# Project 1: Digital Divide
### Data Prep

#### Based on PPIC's Just the Facts report ["California's Digital Divide"](https://www.ppic.org/publication/californias-digital-divide/)

## Goal:
* explore datafiles (`acsdata.data.gz`) and create a _working dataset_ from it.

## Context:
Obtained American Community Survey (ACS) survey data from [IPUMS](https://usa.ipums.org/usa/). <br>
It contains basic demographics:
  - age
  - gender
  - race/ethnicity

and geographic indicators:
  - state
  - county

***

#### Step 1: Set up your working environment.

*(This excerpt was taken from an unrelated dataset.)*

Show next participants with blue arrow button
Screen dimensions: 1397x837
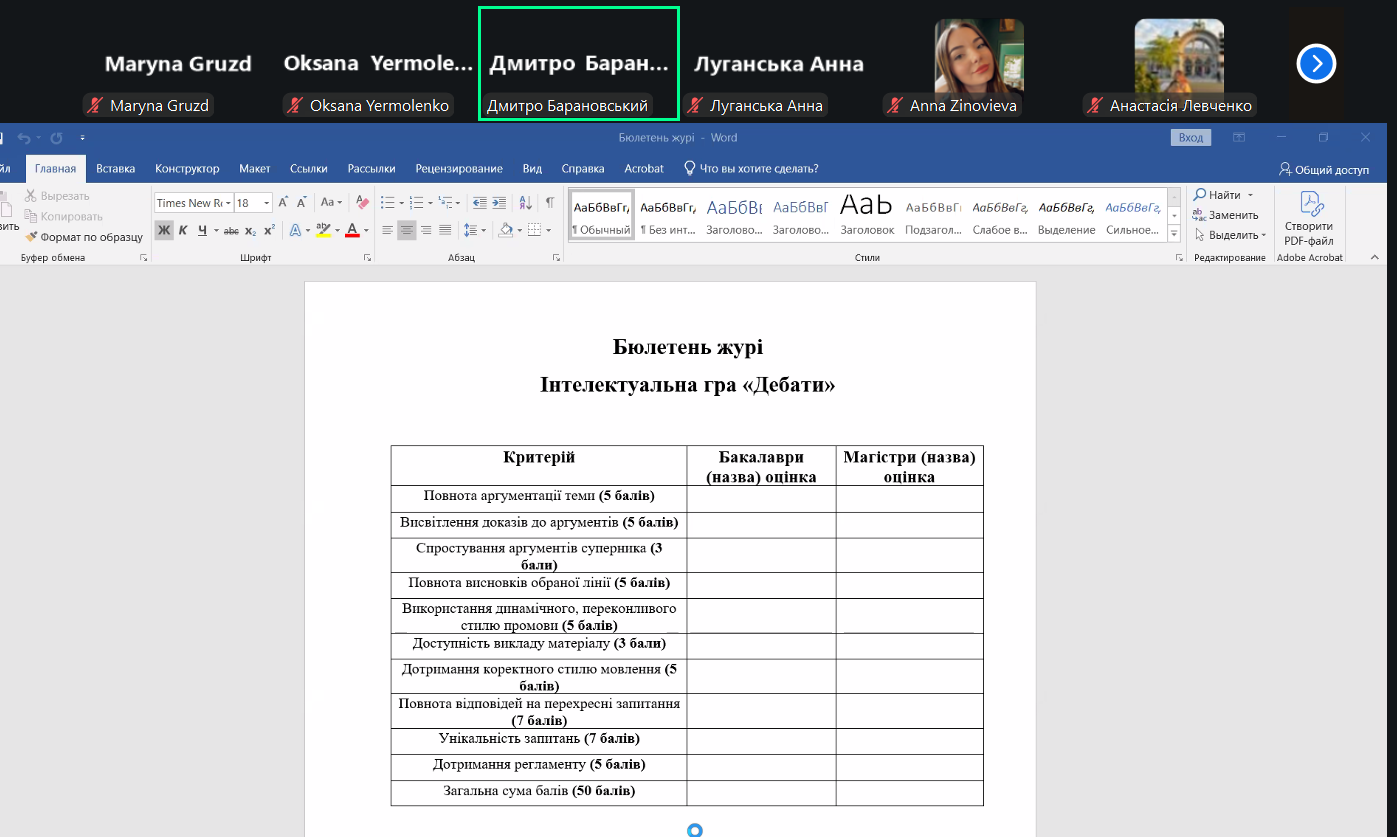pyautogui.click(x=1316, y=64)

Import all necessary libraries and create `Path`s to your data directories. 

In [8]:
# setting up working environment
import pandas as pd
from pathlib import Path
from datetime import datetime as dt

today = dt.today().strftime("%d-%b-%y")

In [2]:
# data folder and paths
RAW_DATA_PATH = Path("../data/raw/")
INTERIM_DATA_PATH = Path("../data/interim/")
PROCESSED_DATA_PATH = Path("../data/processed/")
FINAL_DATA_PATH = Path("../data/final/")

In [3]:
# ensure the dirs exist
import os 

def dir_exists(dir_path):
    if not os.path.exists(dir_path):
        os.makedirs(dir_path)
    else:
        print(f"{dir_path} found, skipping")
    
dir_exists(INTERIM_DATA_PATH)
dir_exists(PROCESSED_DATA_PATH)
dir_exists(FINAL_DATA_PATH)

../data/interim found, skipping
../data/processed found, skipping
../data/final found, skipping


***

#### Step 2: Load the data into a pandas dataframe

In [9]:
data = pd.read_csv(RAW_DATA_PATH / 'acs_data.csv.gz')

In [10]:
# import gzip and load data
import gzip

with gzip.open(RAW_DATA_PATH / 'acs_data.dta.gz') as file:
    data = pd.read_stata(file)

***

#### Step 3: Save the info for the file

In [7]:
data.describe()

Unnamed: 0,serial,hhwt,countyfip,pernum,perwt
count,3190040.0,3190040.0,3190040.0,3190040.0,3190040.0
mean,691840.0,96.14892,50.99185,2.083905,102.105
std,406411.7,75.94648,88.09394,1.340533,83.14945
min,1.0,1.0,0.0,1.0,1.0
25%,335000.8,51.0,0.0,1.0,53.0
50%,692532.0,76.0,19.0,2.0,80.0
75%,1047493.0,117.0,73.0,3.0,124.0
max,1394399.0,2401.0,810.0,20.0,2401.0


***

#### Step 4: Trim your data

Right now you're working with your **masterfile** - a dataset containing everything you _could_ need for your analysis. You don't really want to modify this dataset because you might be using it for other analyses. For example, we're going to be analyzing access to high-speed internet in a state of your choosing but next week you might want to run the same analysis on another state or maybe just on a specific county. To make sure you can **reuse** your data and code later let's create an _analytical file_ or a _working dataset_, a dataset that contains only the data needed for **this** specific analysis at hand.

In [23]:
mask_state = (data['statefip'] == 'ohio')
state_data = data[mask_state].copy()

In [26]:
# dropping the columns
state_data.drop(columns = ['related', 'raced', 'hispand'], inplace=True)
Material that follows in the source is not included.